Hannibal of Arstechnica writes “Last week, OS News published an analysis of IBM’s Cell-related patents. This article presents some of the information in the patents in an easily digestible format, but it has some serious flaws, as well. And I’m not talking about Cell-specific flaws, though there are those, but what appear to be problems with the author’s understanding of basic computer architecture.” Read On.. In the meantime, Nicholas Blachford explained a bit more his points on a sixth Cell article, and also wrote a rebuttal on Ars’ article.
Mr. Blachford,
Trying to pass guesses and hypothetical ramblings off as real technical journalism is bad form. The article was written in such a tone that you knew what you were talking about because you had studied the patents, and had knowledge of the PS3. In reality however, you were simply making guesses from made up (yes, imaginary numbers that came from your head) specifications extrapolated from a patent application. Remember that REAL theoretical performance is going to be different and not once do you make that apparent in your article. Instead spouting off incredible numbers as if they were true. Please admit to that.
I’ll defer to Hannibal on all matters ppc…..
His “pedantic” rant? You’re far-out claims cried out for a hard-hitting fact check. You’re wrong, he’s right, life goes on.
As an artist, I am subjected to criticism on a daily basis – it took a while to get used to, but is now something I look forward to. If you’re to take on an “tech analyst” (just what we all need!) role, you sure as hell better have your facts straight – we avid readers of such matters are tired of mis-informed hacks – please don’t allow yourself to fall into that category.
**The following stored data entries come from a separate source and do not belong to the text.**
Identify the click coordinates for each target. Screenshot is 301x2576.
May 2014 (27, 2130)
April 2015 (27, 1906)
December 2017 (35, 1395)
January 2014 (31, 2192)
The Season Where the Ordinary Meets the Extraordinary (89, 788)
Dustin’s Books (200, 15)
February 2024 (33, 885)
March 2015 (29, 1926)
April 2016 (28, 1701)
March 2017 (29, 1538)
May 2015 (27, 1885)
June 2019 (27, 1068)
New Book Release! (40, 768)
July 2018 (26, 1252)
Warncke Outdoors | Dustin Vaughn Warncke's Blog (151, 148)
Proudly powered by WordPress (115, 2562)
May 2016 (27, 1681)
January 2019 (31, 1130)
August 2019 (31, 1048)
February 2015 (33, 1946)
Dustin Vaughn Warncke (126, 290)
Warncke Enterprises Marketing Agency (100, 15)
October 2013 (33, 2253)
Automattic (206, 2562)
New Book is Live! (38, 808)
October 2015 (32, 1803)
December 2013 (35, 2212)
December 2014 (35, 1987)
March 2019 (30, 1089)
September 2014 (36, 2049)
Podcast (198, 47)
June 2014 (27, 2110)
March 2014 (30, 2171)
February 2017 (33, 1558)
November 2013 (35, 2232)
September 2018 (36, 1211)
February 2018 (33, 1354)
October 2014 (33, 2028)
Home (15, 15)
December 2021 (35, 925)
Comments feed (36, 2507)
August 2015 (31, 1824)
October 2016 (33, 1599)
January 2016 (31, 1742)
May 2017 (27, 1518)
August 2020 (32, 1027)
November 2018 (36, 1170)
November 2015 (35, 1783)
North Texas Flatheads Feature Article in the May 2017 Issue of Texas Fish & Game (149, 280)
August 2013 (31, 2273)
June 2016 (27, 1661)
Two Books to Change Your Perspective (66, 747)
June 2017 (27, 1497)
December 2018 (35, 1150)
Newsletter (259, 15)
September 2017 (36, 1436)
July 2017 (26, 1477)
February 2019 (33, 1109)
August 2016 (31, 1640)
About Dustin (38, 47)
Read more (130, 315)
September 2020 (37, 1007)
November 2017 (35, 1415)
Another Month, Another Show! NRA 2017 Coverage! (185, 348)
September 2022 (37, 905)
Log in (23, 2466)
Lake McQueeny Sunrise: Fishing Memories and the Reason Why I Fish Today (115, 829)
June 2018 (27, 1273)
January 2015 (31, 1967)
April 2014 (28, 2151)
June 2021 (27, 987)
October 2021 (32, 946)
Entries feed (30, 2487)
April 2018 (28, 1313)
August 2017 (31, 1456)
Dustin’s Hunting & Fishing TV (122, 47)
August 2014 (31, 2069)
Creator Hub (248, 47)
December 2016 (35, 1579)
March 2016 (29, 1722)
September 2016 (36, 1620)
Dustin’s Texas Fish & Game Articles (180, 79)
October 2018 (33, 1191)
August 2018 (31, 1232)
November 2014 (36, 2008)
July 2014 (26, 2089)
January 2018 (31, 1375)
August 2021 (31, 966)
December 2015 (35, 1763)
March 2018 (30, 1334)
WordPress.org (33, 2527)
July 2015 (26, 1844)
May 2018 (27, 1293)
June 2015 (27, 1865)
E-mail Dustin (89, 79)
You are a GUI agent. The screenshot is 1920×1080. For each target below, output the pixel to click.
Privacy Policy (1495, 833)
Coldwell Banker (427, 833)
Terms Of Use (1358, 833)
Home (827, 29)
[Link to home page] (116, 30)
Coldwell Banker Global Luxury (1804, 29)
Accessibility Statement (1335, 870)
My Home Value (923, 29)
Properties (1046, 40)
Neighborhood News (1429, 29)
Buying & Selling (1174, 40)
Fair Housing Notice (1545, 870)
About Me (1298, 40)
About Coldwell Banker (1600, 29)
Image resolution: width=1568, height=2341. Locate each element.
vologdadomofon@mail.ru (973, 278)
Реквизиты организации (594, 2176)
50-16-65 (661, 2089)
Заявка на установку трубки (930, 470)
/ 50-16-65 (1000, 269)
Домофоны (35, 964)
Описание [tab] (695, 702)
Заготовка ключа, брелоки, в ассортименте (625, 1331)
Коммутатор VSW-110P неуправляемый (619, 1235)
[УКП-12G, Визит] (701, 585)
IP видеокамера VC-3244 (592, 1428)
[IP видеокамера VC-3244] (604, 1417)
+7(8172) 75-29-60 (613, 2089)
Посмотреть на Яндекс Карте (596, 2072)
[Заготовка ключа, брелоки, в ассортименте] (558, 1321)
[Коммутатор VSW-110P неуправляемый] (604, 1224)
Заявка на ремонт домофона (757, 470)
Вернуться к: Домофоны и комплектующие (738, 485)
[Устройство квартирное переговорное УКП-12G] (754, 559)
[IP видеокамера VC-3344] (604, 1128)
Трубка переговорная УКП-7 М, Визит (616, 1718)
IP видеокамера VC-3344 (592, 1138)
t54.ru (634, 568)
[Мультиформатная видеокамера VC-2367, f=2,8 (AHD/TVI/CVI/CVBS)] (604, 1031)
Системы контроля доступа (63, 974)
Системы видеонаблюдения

Should get these guys some boxing gloves and have them go at it. Battle of the ego’s is all i can see here
This part:
Furthermore, the article is chock full of wild-eyed and completely unsubstantiated claims about exactly how much butt, precisely measured in kilograms and centimeters squared, that the Cell will kick, and how hard, measured in decibels, that the Cell will rock.
Made me giggle.
I’m of the opinion that, considering specs will be officially released on February, an speculative article is totally unnecesary and prone to be full of errors that will be shown the next month.
When I read Blachford’s article, many of his statements didn’t make much sense to me. Aren’t storage locations in a processor either caches or registers? So when you go around saying the Cell, which is a processor, won’t have any caches but will have RAM embedded in it, it will certainly raise many eyelids.
Quoting the conclusion of the article: “The first Cell based desktop computer will be the fastest desktop computer in the industry by a very large margin. Even high end multi-core x86s will not get close. Companies who produce microprocessors or DSPs are going to have a very hard time fighting the power a Cell will deliver. We have never seen a leap in performance like this before and I don’t expect we’ll ever see one again, It’ll send shock-waves through the entire industry and we’ll see big changes as a result.”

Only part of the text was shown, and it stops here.